* Try it:
Write the listing out again, all of it, word for word.

* The data:
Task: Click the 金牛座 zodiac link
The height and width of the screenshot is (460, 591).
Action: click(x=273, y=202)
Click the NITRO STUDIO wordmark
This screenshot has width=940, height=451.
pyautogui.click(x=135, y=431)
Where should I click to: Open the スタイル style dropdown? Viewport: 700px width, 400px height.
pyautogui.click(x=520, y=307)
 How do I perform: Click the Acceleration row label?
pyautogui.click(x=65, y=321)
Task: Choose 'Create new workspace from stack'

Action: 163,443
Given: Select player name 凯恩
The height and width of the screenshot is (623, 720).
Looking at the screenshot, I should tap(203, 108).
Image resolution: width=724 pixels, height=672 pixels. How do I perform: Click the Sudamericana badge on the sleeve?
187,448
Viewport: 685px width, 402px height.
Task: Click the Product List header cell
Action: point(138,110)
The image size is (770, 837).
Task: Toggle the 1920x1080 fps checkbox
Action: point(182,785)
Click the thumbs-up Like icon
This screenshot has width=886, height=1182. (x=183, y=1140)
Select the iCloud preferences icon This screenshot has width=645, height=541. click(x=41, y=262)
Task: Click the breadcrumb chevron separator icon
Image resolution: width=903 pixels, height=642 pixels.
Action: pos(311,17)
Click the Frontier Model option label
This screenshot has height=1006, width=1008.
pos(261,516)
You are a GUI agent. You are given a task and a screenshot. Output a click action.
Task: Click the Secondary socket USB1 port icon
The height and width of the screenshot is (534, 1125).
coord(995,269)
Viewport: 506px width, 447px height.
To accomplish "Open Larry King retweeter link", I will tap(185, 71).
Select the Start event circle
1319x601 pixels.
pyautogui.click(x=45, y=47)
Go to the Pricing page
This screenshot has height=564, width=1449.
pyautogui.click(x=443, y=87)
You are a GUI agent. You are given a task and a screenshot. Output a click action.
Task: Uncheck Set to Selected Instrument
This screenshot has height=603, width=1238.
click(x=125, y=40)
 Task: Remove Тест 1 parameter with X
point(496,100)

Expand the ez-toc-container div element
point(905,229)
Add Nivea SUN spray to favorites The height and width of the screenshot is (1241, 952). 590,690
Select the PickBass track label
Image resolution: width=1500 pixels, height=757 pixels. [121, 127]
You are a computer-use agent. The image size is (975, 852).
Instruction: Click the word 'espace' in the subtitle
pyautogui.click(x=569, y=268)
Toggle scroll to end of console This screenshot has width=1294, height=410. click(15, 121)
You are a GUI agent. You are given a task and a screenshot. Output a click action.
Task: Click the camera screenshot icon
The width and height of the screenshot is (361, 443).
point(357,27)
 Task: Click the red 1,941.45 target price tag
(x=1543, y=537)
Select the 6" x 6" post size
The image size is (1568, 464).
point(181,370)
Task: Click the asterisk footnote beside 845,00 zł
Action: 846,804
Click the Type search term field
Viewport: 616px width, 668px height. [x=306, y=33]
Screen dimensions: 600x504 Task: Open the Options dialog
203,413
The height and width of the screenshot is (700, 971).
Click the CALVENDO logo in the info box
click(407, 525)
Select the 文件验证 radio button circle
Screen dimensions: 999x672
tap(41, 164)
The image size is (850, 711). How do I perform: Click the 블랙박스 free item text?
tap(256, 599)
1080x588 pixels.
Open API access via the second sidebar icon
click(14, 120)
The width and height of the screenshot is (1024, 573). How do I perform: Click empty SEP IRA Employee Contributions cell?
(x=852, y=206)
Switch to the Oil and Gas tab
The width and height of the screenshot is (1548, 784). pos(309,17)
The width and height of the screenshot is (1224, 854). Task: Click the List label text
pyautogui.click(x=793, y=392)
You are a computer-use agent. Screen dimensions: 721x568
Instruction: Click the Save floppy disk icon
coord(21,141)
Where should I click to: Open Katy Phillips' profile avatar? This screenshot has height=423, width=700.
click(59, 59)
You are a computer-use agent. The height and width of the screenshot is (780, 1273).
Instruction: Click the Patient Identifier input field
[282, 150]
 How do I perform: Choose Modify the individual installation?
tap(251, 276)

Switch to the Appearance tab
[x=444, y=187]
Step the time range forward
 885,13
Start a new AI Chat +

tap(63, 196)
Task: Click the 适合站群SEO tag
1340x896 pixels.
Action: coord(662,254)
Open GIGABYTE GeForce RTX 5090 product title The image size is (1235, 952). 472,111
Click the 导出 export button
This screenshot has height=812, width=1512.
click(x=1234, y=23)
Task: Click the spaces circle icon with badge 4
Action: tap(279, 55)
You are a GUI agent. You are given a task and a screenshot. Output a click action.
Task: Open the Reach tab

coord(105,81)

* Answer to this task:
Task: Click the 金牛座 zodiac link
The height and width of the screenshot is (460, 591).
Action: click(x=273, y=202)
Click the NITRO STUDIO wordmark
This screenshot has width=940, height=451.
pyautogui.click(x=135, y=431)
Where should I click to: Open the スタイル style dropdown? Viewport: 700px width, 400px height.
pyautogui.click(x=520, y=307)
 How do I perform: Click the Acceleration row label?
pyautogui.click(x=65, y=321)
Task: Choose 'Create new workspace from stack'

Action: 163,443
Given: Select player name 凯恩
The height and width of the screenshot is (623, 720).
Looking at the screenshot, I should tap(203, 108).
Image resolution: width=724 pixels, height=672 pixels. How do I perform: Click the Sudamericana badge on the sleeve?
187,448
Viewport: 685px width, 402px height.
Task: Click the Product List header cell
Action: point(138,110)
The image size is (770, 837).
Task: Toggle the 1920x1080 fps checkbox
Action: point(182,785)
Click the thumbs-up Like icon
This screenshot has width=886, height=1182. (x=183, y=1140)
Select the iCloud preferences icon This screenshot has width=645, height=541. click(x=41, y=262)
Task: Click the breadcrumb chevron separator icon
Image resolution: width=903 pixels, height=642 pixels.
Action: pos(311,17)
Click the Frontier Model option label
This screenshot has height=1006, width=1008.
pos(261,516)
You are a GUI agent. You are given a task and a screenshot. Output a click action.
Task: Click the Secondary socket USB1 port icon
The height and width of the screenshot is (534, 1125).
coord(995,269)
Viewport: 506px width, 447px height.
To accomplish "Open Larry King retweeter link", I will tap(185, 71).
Select the Start event circle
1319x601 pixels.
pyautogui.click(x=45, y=47)
Go to the Pricing page
This screenshot has height=564, width=1449.
pyautogui.click(x=443, y=87)
You are a GUI agent. You are given a task and a screenshot. Output a click action.
Task: Uncheck Set to Selected Instrument
This screenshot has height=603, width=1238.
click(x=125, y=40)
 Task: Remove Тест 1 parameter with X
point(496,100)

Expand the ez-toc-container div element
point(905,229)
Add Nivea SUN spray to favorites The height and width of the screenshot is (1241, 952). 590,690
Select the PickBass track label
Image resolution: width=1500 pixels, height=757 pixels. [121, 127]
You are a computer-use agent. The image size is (975, 852).
Instruction: Click the word 'espace' in the subtitle
pyautogui.click(x=569, y=268)
Toggle scroll to end of console This screenshot has width=1294, height=410. click(15, 121)
You are a GUI agent. You are given a task and a screenshot. Output a click action.
Task: Click the camera screenshot icon
The width and height of the screenshot is (361, 443).
point(357,27)
 Task: Click the red 1,941.45 target price tag
(x=1543, y=537)
Select the 6" x 6" post size
The image size is (1568, 464).
point(181,370)
Task: Click the asterisk footnote beside 845,00 zł
Action: 846,804
Click the Type search term field
Viewport: 616px width, 668px height. [x=306, y=33]
Screen dimensions: 600x504 Task: Open the Options dialog
203,413
The height and width of the screenshot is (700, 971).
Click the CALVENDO logo in the info box
click(407, 525)
Select the 文件验证 radio button circle
Screen dimensions: 999x672
tap(41, 164)
The image size is (850, 711). How do I perform: Click the 블랙박스 free item text?
tap(256, 599)
1080x588 pixels.
Open API access via the second sidebar icon
click(14, 120)
The width and height of the screenshot is (1024, 573). How do I perform: Click empty SEP IRA Employee Contributions cell?
(x=852, y=206)
Switch to the Oil and Gas tab
The width and height of the screenshot is (1548, 784). pos(309,17)
The width and height of the screenshot is (1224, 854). Task: Click the List label text
pyautogui.click(x=793, y=392)
You are a computer-use agent. Screen dimensions: 721x568
Instruction: Click the Save floppy disk icon
coord(21,141)
Where should I click to: Open Katy Phillips' profile avatar? This screenshot has height=423, width=700.
click(59, 59)
You are a computer-use agent. The height and width of the screenshot is (780, 1273).
Instruction: Click the Patient Identifier input field
[282, 150]
 How do I perform: Choose Modify the individual installation?
tap(251, 276)

Switch to the Appearance tab
[x=444, y=187]
Step the time range forward
 885,13
Start a new AI Chat +

tap(63, 196)
Task: Click the 适合站群SEO tag
1340x896 pixels.
Action: coord(662,254)
Open GIGABYTE GeForce RTX 5090 product title The image size is (1235, 952). 472,111
Click the 导出 export button
This screenshot has height=812, width=1512.
click(x=1234, y=23)
Task: Click the spaces circle icon with badge 4
Action: tap(279, 55)
You are a GUI agent. You are given a task and a screenshot. Output a click action.
Task: Open the Reach tab

coord(105,81)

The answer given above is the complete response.